Domingo, 09 de março de 2025
Por Redação O Sul | 3 de agosto de 2024
O Supremo Tribunal Federal (STF) considerou inconstitucional a emenda constitucional 123/2022, chamada de “PEC das bondades”, aprovada pelo Congresso Nacional durante a gestão do ex-presidente Jair Bolsonaro. A corrente vencedora entendeu que a abertura de gastos extraordinários pelo poder público e a distribuição de benefícios sociais em ano eleitoral teve o potencial de interferir na igualdade dos candidatos nas eleições e configurou “constitucionalismo abusivo”. No entanto, os ministros ressaltaram que os valores repassados na época aos cidadãos não terão que ser devolvidos.
A alteração constitucional feita durante a gestão Bolsonaro estabeleceu estado de emergência para viabilizar gastos em ano eleitoral e destinou R$ 41,25 bilhões até o fim de 2022 para benefícios sociais como a ampliação do Auxílio Brasil e do vale-gás, além da criação de auxílios a taxistas e caminhoneiros.
Na época, a oposição criticou a medida, classificada como eleitoreira. O então ministro da Economia, Paulo Guedes, chegou a batizar a primeira versão da proposta de PEC Kamikaze. A emenda também permitiu a alíquota zero para a gasolina até 31 de dezembro de 2022. Na época, a justificativa da PEC foi o aumento dos combustíveis no mundo ocasionado pela guerra entre Ucrânia e Rússia.

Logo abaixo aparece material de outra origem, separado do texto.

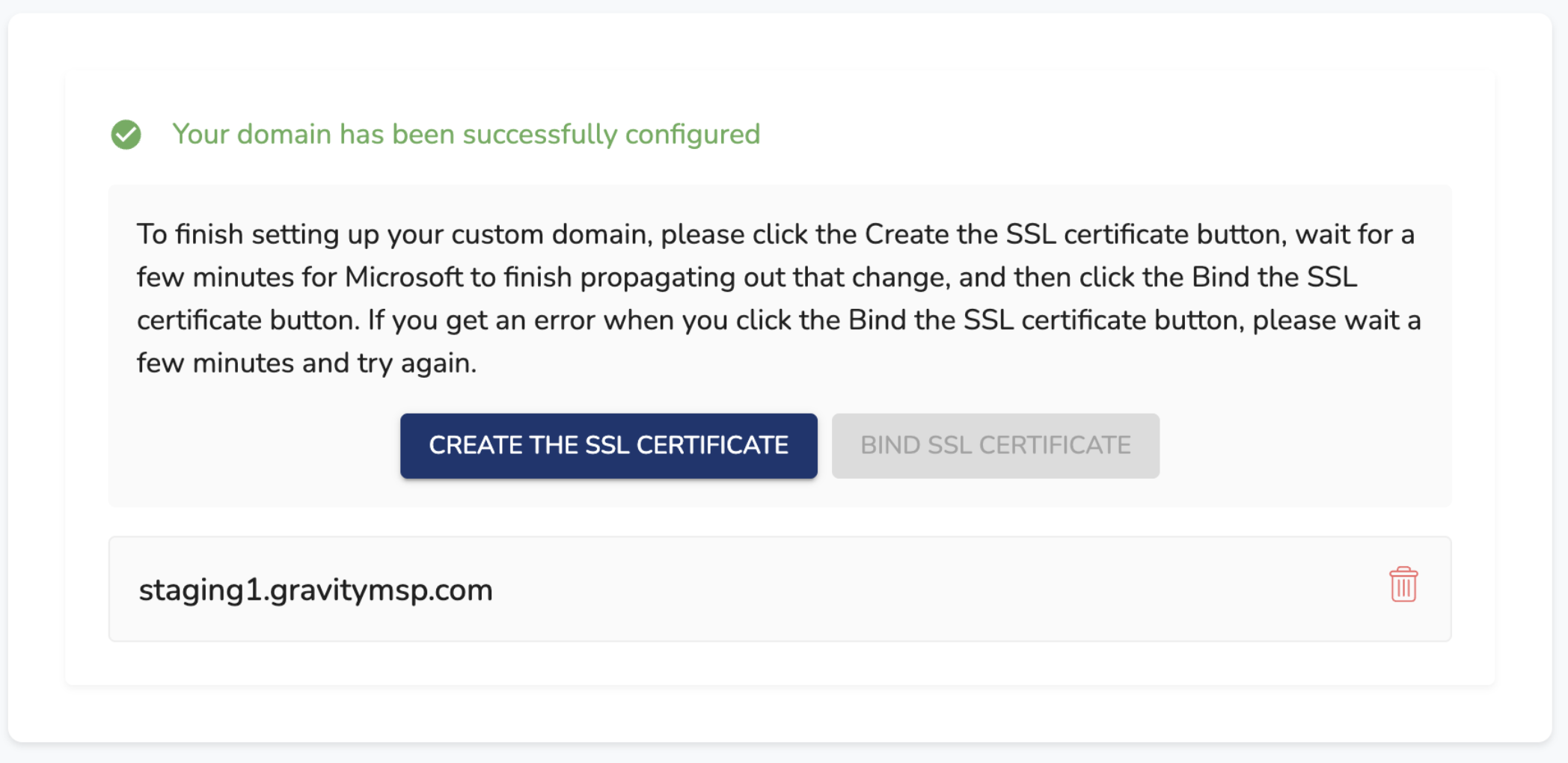Screen dimensions: 1568x763
Task: Click 'To finish setting up' opening words
Action: (x=239, y=235)
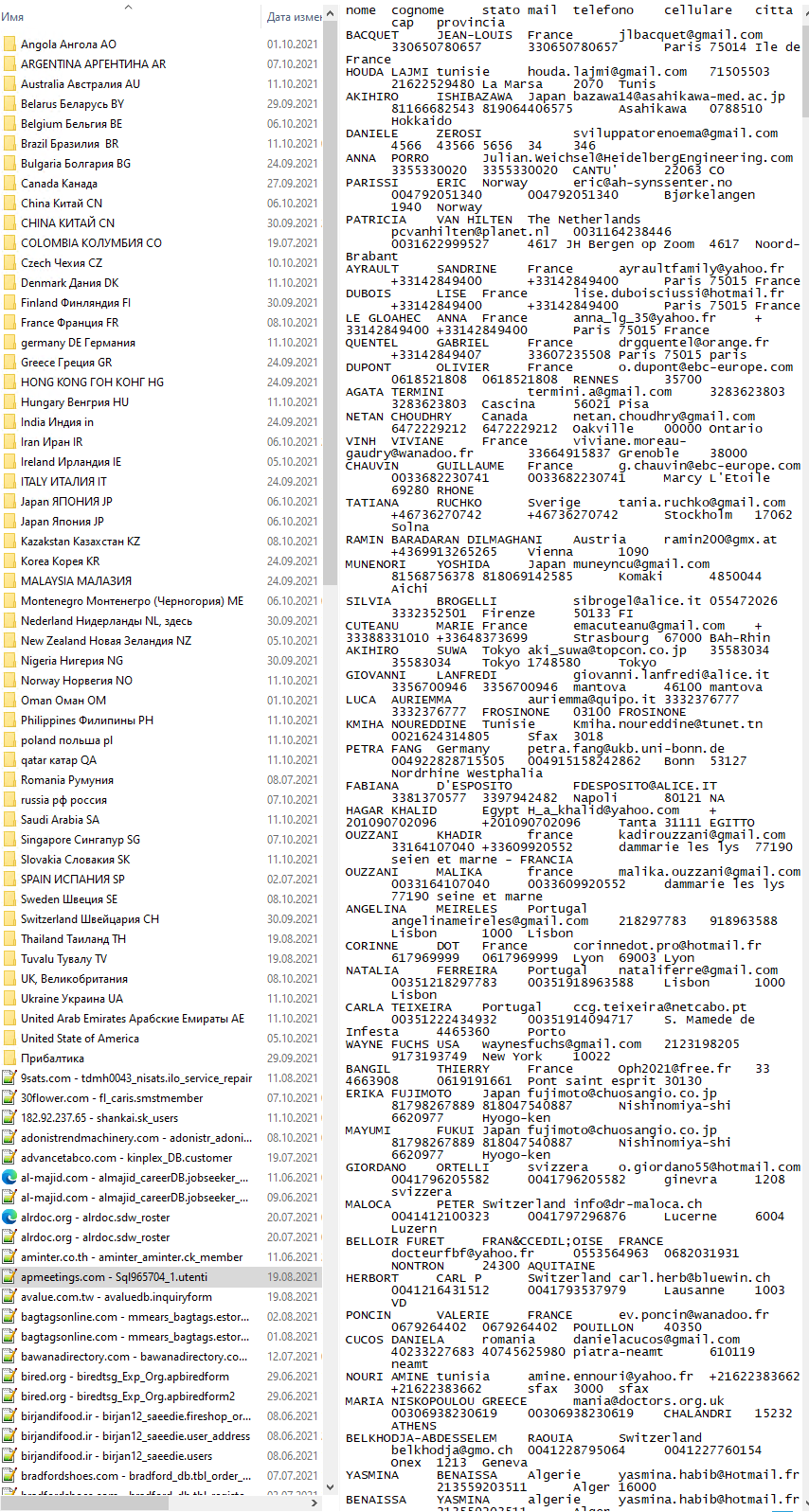This screenshot has width=809, height=1512.
Task: Click the file icon of 9sats.com file
Action: [x=9, y=1077]
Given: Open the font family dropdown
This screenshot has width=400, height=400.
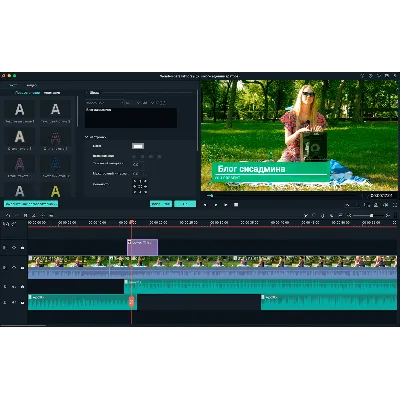Looking at the screenshot, I should (104, 103).
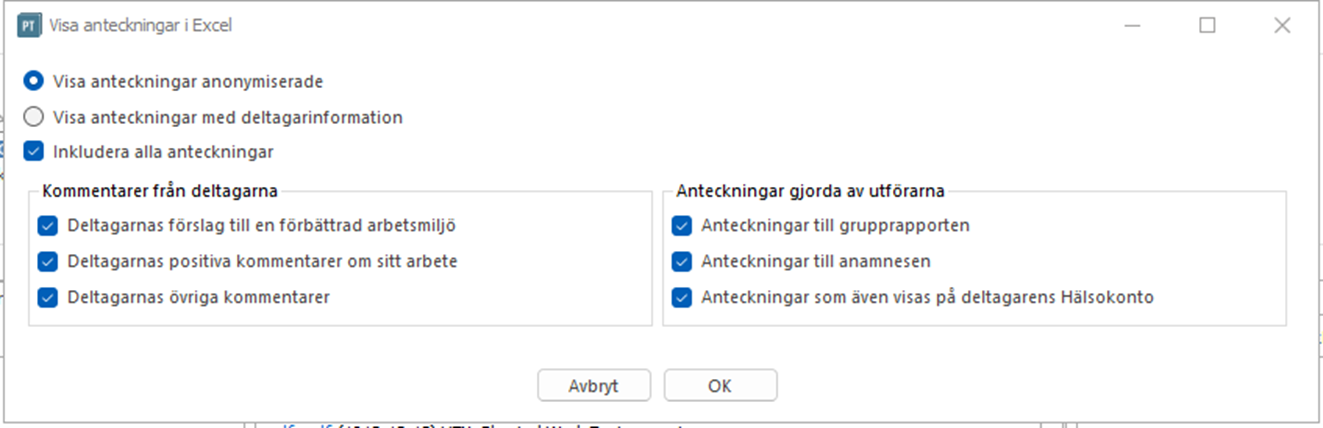Image resolution: width=1323 pixels, height=428 pixels.
Task: Click the label text Visa anteckningar anonymiserade
Action: click(x=188, y=81)
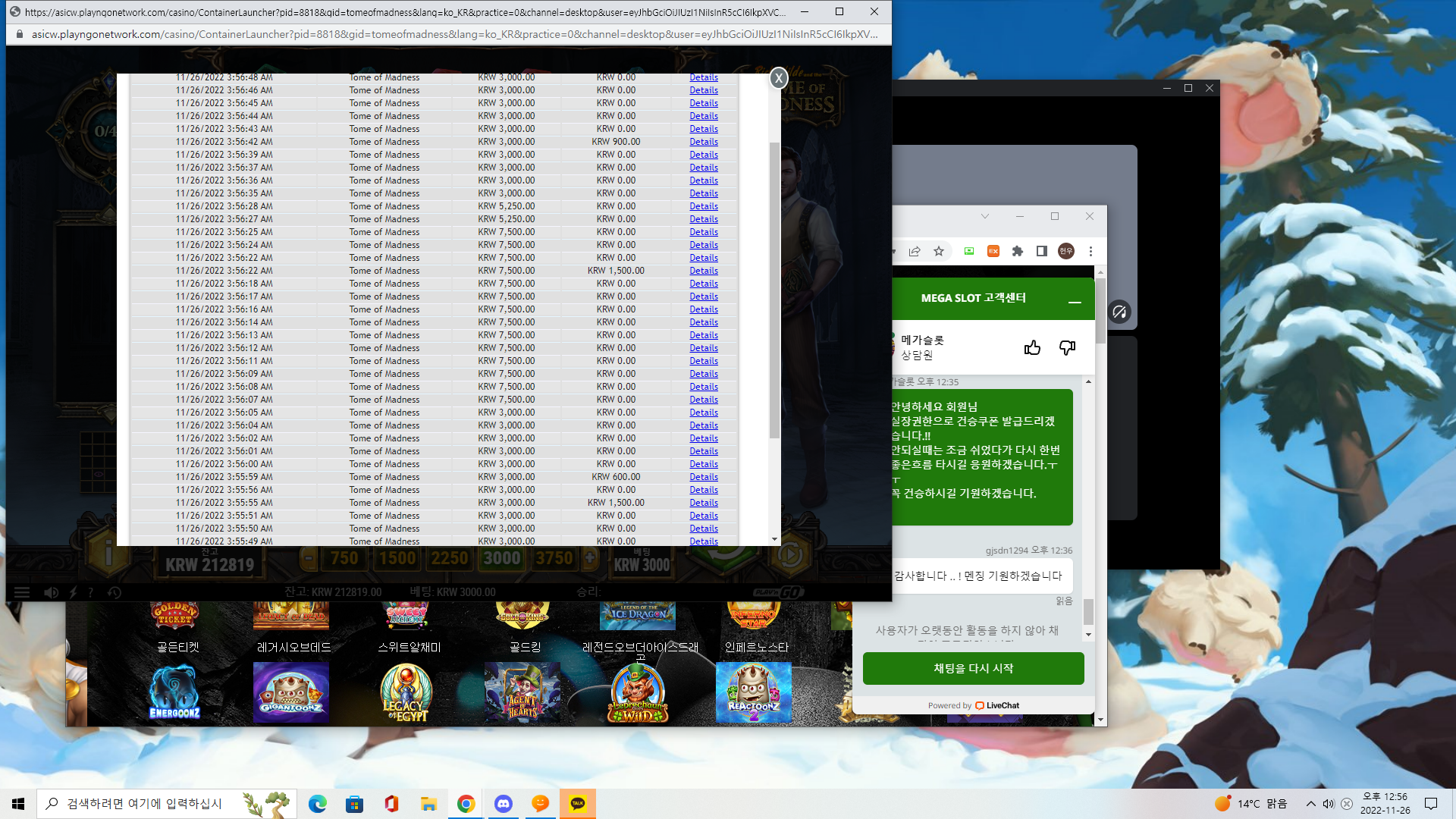The image size is (1456, 819).
Task: Show hidden system tray icons
Action: (1310, 804)
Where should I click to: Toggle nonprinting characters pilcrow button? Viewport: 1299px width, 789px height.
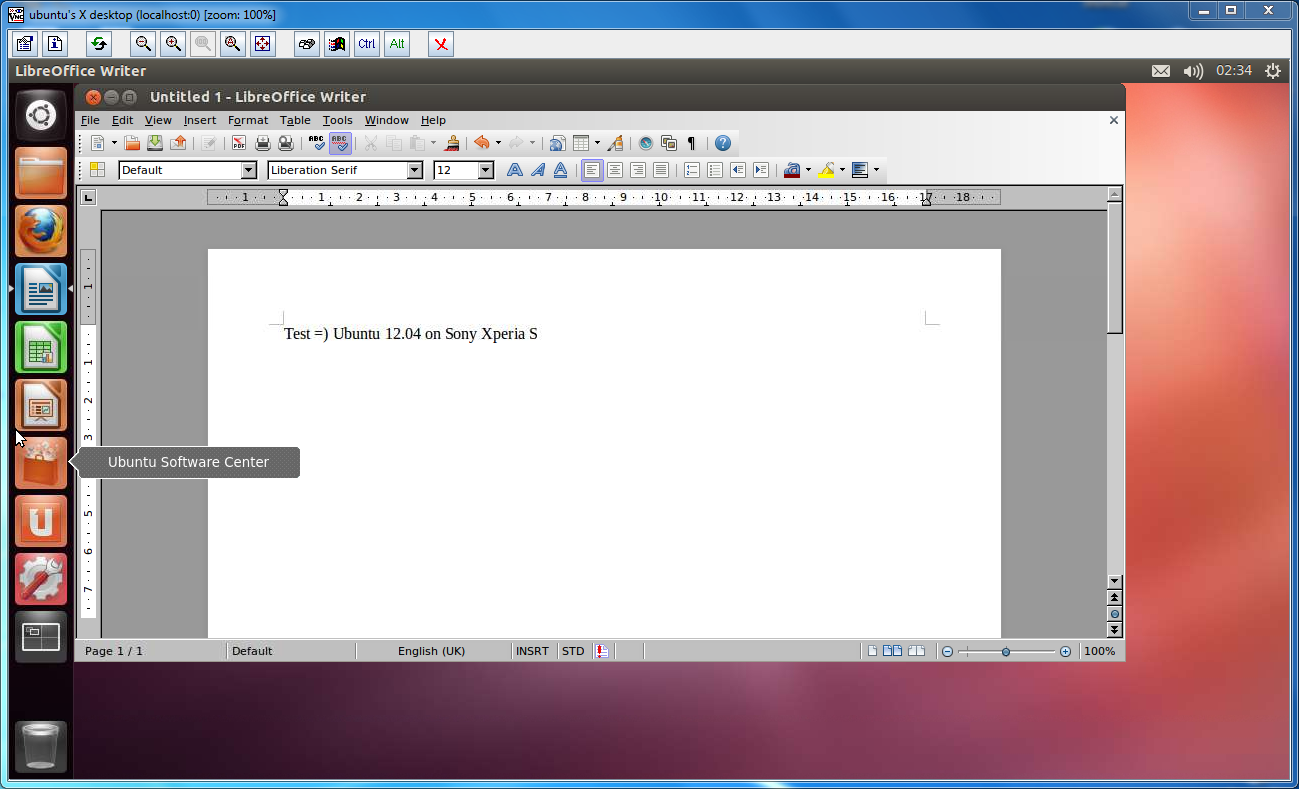[x=691, y=143]
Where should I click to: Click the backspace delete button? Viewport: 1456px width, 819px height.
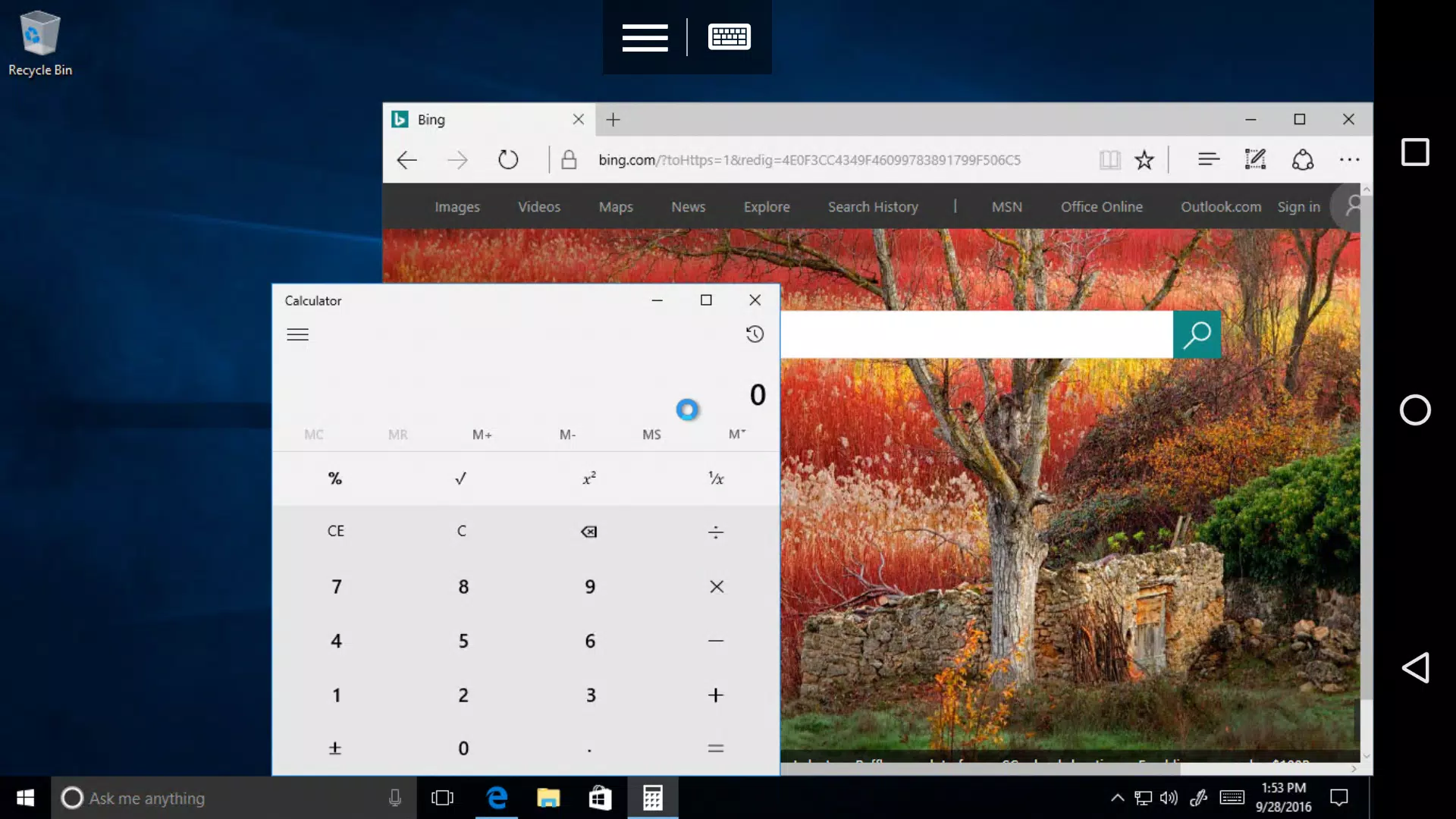pyautogui.click(x=590, y=531)
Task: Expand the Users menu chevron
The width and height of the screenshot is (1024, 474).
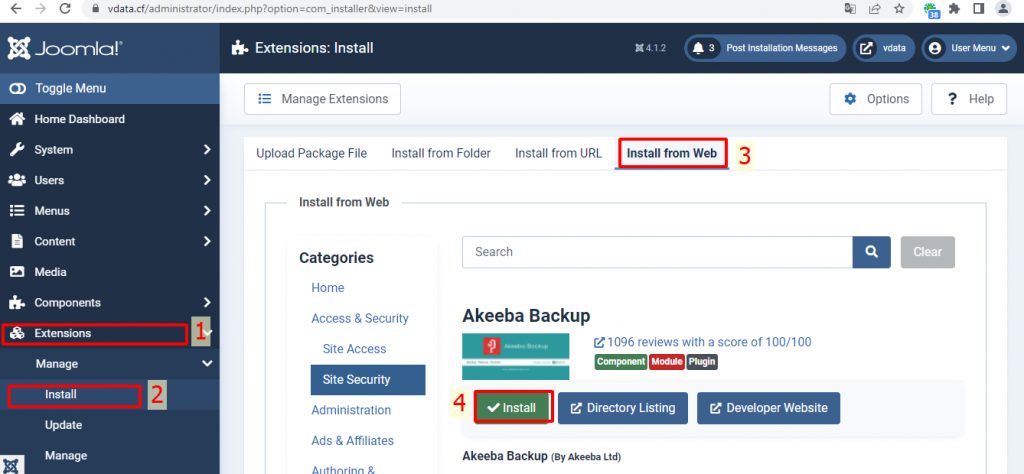Action: pyautogui.click(x=206, y=181)
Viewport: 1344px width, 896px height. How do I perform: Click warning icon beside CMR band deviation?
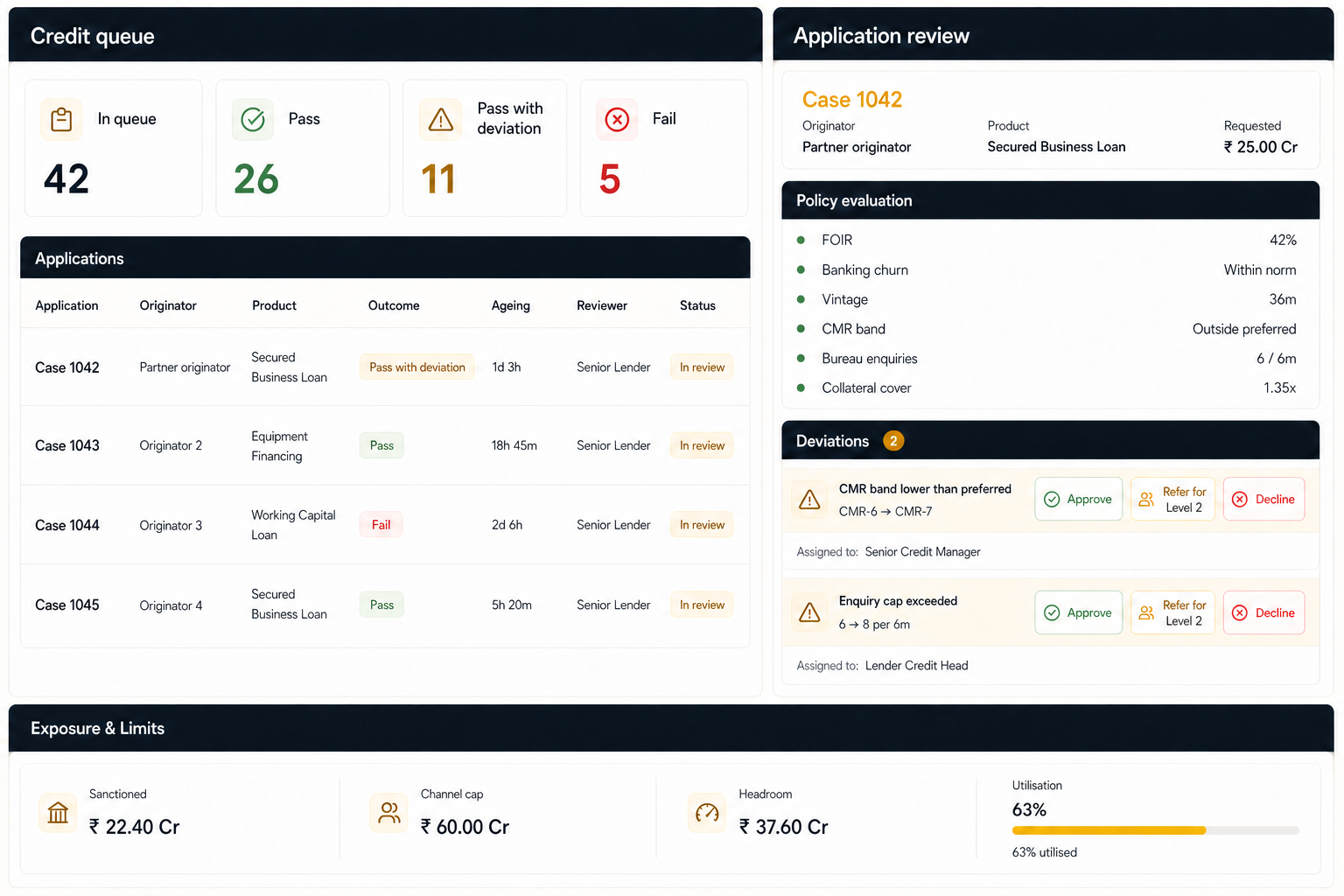[810, 500]
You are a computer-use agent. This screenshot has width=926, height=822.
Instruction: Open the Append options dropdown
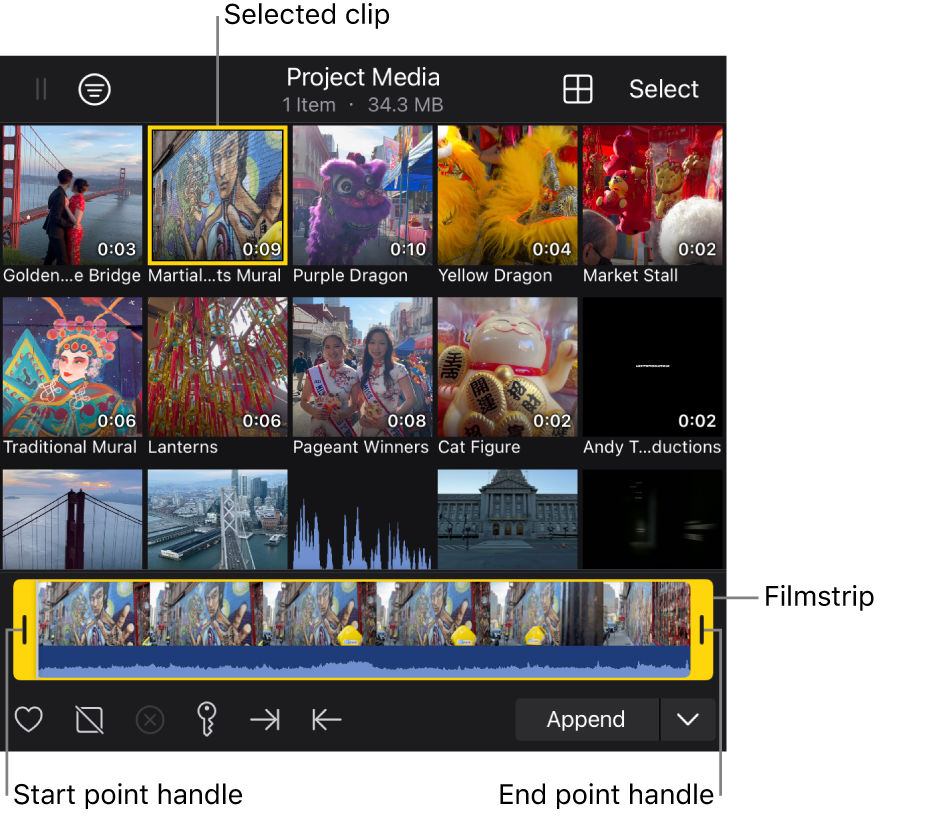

Embora os benefícios sociais previstos na emenda tenham durado só até dezembro de 2022, os ministros entenderam que o processo deveria ser julgado como uma “dimensão profilática” – conforme palavras do ministro Flávio Dino. Ou seja, para evitar que outros mandatários articulem leis que beneficiem os seus governos em ano eleitoral.
O relator, ministro André Mendonça, votou pela perda de objeto da ação. Isto é, como os benefícios já foram pagos e a emenda não teria mais efeitos nos dias atuais, o Supremo não teria que discutir o assunto. Porém, Mendonça perdeu.
Prevaleceu a corrente divergente aberta pelo decano Gilmar Mendes no sentido de que era preciso julgar a matéria para passar o recado de que os mandatários de cargos eletivos não podem desequilibrar o pleito eleitoral aproveitando-se da condição de estar no poder.
“É de extrema importância um pronunciamento desta Corte sobre essa matéria sob pena de evitar situações que venham a surgir no futuro em desacordo com a anterioridade eleitoral e igualdade eleitoral – que reconhecemos como base do sistema da igualdade de chances”, afirmou Mendes. “Vários dos benefícios valiam até 31 de dezembro de 2022 em explícita ameaça aos eleitores”, acrescentou.
O ministro Alexandre de Moraes mudou o voto proferido no julgamento em plenário virtual, em dezembro de 2022, e acompanhou Gilmar Mendes. “Ninguém acredita que esse pacote de bondades não teve impacto eleitoral”, afirmou. Antes, Moraes havia acompanhado o voto de Mendonça.
Além de Moraes, acompanharam Gilmar Mendes os ministros Luiz Fux, Cármen Lúcia, Luís Roberto Barroso, Edson Fachin, Dias Toffoli e Flávio Dino. Este último chegou a propor que o Supremo comunicasse a decisão do STF à Procuradoria-Geral da República (PGR), ao Tribunal de Contas da União (TCU) e ao Tribunal Superior Eleitoral (TSE) para a responsabilização cabível, mas a ideia não teve adesão dos demais colegas.
Em seu voto, Mendonça afirmou que não viu inconstitucionalidade da tramitação da PEC. Além disso, lembrou que a Constituição pode ser emendada. O ministro também afirmou que o Congresso agiu diante de uma situação de emergência e lembrou que o mesmo poderia ter sido feito no caso da tragédia do Rio Grande do Sul.
Quanto à emenda criar distorções nas eleições de 2022, Mendonça argumentou que o Novo não conseguiu demonstrar violação direta à regra da anualidade eleitoral, pois a EC 123/2022 não alterou a legislação eleitoral a menos de um ano das eleições.
O ministro Nunes Marques entendeu que não havia perda de objeto, mas declarou a ação improcedente, inaugurando uma terceira via. Já o ministro Cristiano Zanin se declarou impedido porque foi advogado do PT durante as eleições.